In case you didn't hear, some of Facebook's hard drives went kaput, potentially taking down at least some of some users' photo collections temporarily.
According to an update on Facebook's official blog, the site suffered a "rare" simultaneous hard drive failure, affecting 10-15% of uploaded photos.
Here's how they explained it:
"During an otherwise routine software upgrade on Friday night, we ran into some problems with our photo storage and a few of the hard drives where we store photos apparently failed all at once. We're trying to fully understand what happened, since simultaneous hardware failures like this are rare."
As you'd hope, everything is backed up.
But it appears getting things back online wasn't a simple process.

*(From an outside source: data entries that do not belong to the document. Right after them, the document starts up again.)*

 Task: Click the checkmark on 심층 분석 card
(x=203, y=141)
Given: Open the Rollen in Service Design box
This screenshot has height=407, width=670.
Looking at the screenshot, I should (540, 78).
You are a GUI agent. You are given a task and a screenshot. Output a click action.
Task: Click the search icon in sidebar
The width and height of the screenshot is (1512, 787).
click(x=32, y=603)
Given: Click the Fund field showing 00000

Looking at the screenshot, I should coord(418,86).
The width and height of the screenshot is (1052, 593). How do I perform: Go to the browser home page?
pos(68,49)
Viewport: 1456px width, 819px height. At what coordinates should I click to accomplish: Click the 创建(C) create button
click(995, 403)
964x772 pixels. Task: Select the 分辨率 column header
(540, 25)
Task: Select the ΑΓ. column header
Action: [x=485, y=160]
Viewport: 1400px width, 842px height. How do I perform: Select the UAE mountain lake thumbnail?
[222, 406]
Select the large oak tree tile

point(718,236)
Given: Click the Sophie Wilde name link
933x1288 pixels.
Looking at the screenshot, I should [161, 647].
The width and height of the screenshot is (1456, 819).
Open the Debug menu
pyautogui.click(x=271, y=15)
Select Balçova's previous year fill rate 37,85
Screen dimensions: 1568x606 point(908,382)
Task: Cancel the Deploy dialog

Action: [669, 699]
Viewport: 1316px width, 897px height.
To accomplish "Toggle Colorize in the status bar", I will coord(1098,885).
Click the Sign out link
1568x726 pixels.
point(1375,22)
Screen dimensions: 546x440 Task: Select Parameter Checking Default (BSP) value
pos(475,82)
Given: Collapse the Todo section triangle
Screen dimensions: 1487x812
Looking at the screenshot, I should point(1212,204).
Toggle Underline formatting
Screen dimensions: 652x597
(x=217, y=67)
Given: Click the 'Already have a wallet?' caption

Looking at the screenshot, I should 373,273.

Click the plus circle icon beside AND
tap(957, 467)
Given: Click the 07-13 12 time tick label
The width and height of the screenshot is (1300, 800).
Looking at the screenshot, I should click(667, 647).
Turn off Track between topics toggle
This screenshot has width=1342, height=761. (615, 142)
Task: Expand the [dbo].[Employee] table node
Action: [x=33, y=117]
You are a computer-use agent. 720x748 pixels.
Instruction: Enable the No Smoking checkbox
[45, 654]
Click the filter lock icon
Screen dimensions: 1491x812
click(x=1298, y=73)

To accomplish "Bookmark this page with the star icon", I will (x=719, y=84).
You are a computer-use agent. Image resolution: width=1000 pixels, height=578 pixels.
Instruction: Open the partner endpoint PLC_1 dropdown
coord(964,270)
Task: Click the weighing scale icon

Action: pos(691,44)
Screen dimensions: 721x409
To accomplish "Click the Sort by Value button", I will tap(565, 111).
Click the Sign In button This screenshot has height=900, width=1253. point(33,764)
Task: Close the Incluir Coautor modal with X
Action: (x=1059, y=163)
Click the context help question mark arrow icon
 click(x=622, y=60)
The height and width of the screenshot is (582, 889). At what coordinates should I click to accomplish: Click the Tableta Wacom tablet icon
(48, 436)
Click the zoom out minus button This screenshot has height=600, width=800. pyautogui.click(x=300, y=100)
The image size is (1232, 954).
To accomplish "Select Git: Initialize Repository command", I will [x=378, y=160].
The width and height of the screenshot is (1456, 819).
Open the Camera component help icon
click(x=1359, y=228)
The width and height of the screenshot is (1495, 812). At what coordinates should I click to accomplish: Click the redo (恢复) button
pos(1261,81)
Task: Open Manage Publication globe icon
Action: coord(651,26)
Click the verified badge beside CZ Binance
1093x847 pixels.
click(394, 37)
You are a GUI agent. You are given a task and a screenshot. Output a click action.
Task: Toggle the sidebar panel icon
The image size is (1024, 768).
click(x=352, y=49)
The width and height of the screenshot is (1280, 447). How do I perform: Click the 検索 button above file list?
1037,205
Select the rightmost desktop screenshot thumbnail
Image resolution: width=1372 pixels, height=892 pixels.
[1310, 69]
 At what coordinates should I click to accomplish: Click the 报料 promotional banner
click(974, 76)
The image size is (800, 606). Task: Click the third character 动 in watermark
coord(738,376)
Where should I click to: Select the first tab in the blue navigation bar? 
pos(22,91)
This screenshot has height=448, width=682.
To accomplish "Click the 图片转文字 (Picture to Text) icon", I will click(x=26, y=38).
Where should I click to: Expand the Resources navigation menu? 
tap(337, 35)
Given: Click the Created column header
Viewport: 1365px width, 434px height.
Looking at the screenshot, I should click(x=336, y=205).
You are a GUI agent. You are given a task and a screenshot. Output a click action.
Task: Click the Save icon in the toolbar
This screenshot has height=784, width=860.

"We still have all your photos because we store them in a way that maintains multiple copies of the data in case of hardware failures like this. However, even though your photos are safe, we can't serve photos off the affected storage volumes until they're repaired. We're working on them right now, but it will take some time because there's so much data on them and the repair process largely involves copying huge amounts of data to new drives. This is why some photos aren't showing up right now".
We're not going to criticise Facebook for something like this - hard drive failures happen to the best of us. Still, it makes us wonder whether we're trusting too much important, or in the case of party photos (not so important) information to the Internet "cloud".
As was proven recently when Gmail went down, free Web services can and do crash. Lets hope you have contingencies for when they do.